Une vie passée entre l’argile, les fours et les artistes. D’abord comme garçon, en apprenant le métier dans cette bande de la côte ligure qui travaille sa terre depuis des siècles pour produire ses célèbres céramiques. Ensuite, en tant que propriétaire de l’atelier qu’il a ouvert en 1958, à l’âge de vingt-six ans, avec Eliseo Salino et Mario Pastorino. L’accomplissement d’un rêve longtemps désiré, recherché, poursuivi par un jeune potier déterminé qui avait suivi l’ancienne tradition familiale. Et de son atelier, face à la mer, sont passés de nombreux grands noms. Lucio Fontana, Pinot Gallizio, Asger Jorn, Wifredo Lam, Aligi Sassu, Agenore Fabbri. Plus récemment, Ugo Nespolo et Alik Cavaliere, ou un maître de la céramique contemporaine comme Giorgio Laveri, et le polyvalent Vincenzo Marsiglia. Giovanni Poggi est aujourd’hui nonagénaire, mais il se souvient encore avec fraîcheur de ce qui se passait dans son atelier. Aujourd’hui encore, lorsqu’on entre dans la Ceramiche di San Giorgio, on admire un lieu qui est resté presque identique à ce qu’il était lors de son ouverture: En témoignent les photographies accrochées ici et là, ou rassemblées dans les albums que le “zione”, comme l’appellent ses amis d’Albissola Marina, montre à ceux qui entrent dans l’atelier et qui, ayant la chance de le rencontrer, s’arrêtent pour lui demander de leur raconter une curiosité sur les techniques de travail de la céramique, un secret, une anecdote sur les artistes qui ont travaillé avec lui.

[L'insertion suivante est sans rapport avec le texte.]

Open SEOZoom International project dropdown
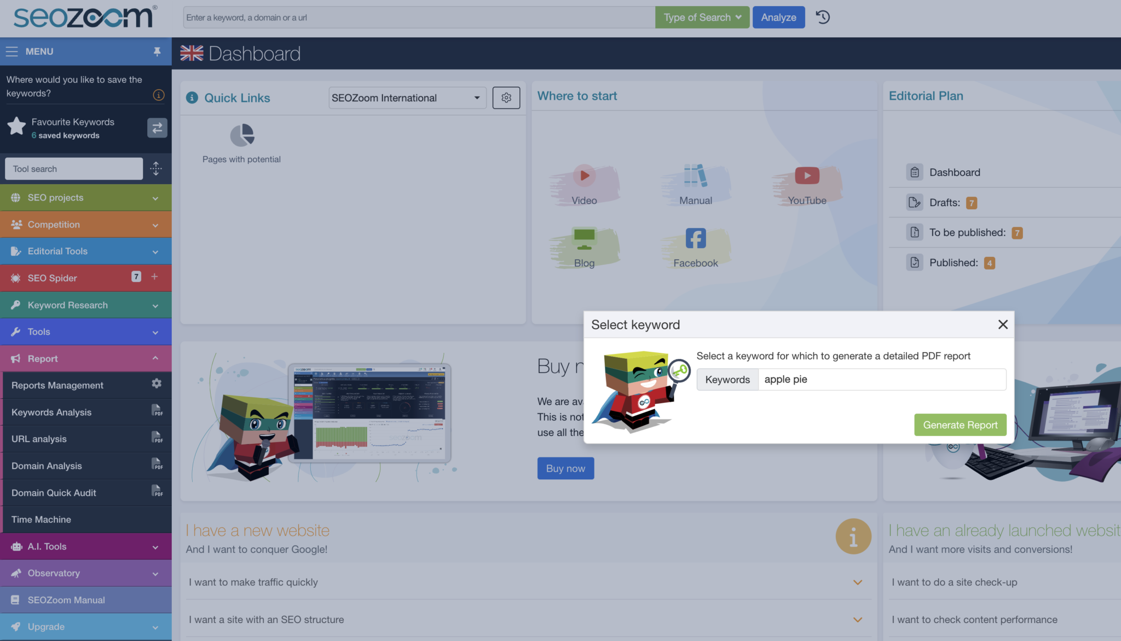1121x641 pixels. (407, 98)
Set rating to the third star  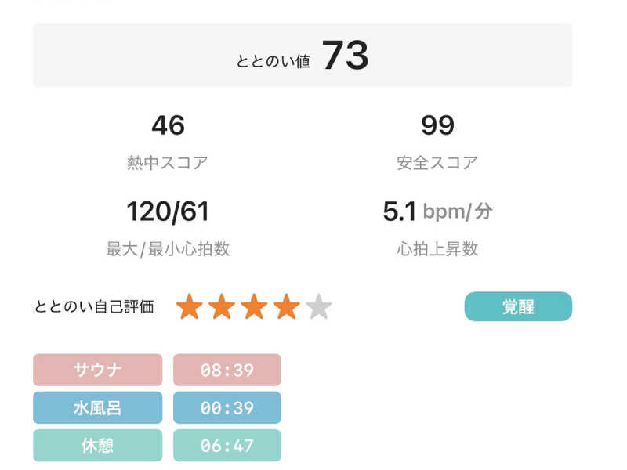[254, 306]
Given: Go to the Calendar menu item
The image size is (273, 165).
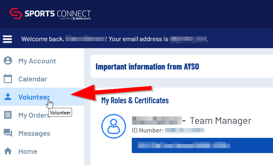Looking at the screenshot, I should (33, 79).
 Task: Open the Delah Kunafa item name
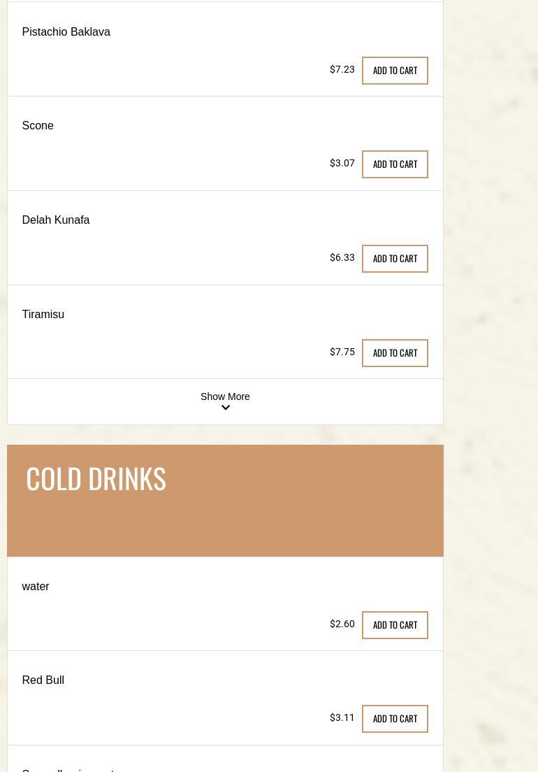point(56,220)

À quelques kilomètres d’ici, au musée de la céramique de Savone, conservé sous une vitrine, se trouve un vase très étrange qui, s’il avait la possibilité de parler, protesterait peut-être contre le traitement qui lui a été réservé à l’intérieur de Ceramiche San Giorgio un matin de juin 1959. Sa forme est indéchiffrable: on reconnaît en bas, au centre, un corps allongé, plus haut le cou qui se replie sur lui-même, sur le côté il semble presque avoir des jumeaux également courbés. On dirait un groupe d’ivrognes se soutenant les uns les autres après avoir englouti deux ou trois caisses de vin bon marché. Ici et là, des traces de glaçure, plus substantielles sur le fond, ou des coulures insistantes, sur le col de certaines embouchures. Tout le reste montre la peau nue de l’argile cuite, la surface est pleine de rides, de taches, d’empreintes digitales, d’imperfections diverses, on dirait un rebut de production, quelque chose qui n’est pas sorti à cause d’un problème technique. La légende indique Fustigazione - Vaso a cinque imboccature et porte le nom de Farfa, pseudonyme de Vittorio Osvaldo Tommasini: futuriste convaincu, poète, affichiste, peintre et, dans la dernière partie de sa carrière, céramiste bizarre, “poète du disque”, comme l’appelait Marinetti, ou “milliardaire de l’imagination”, comme il fut surnommé après son premier recueil de poèmes, publié à Milan en 1933.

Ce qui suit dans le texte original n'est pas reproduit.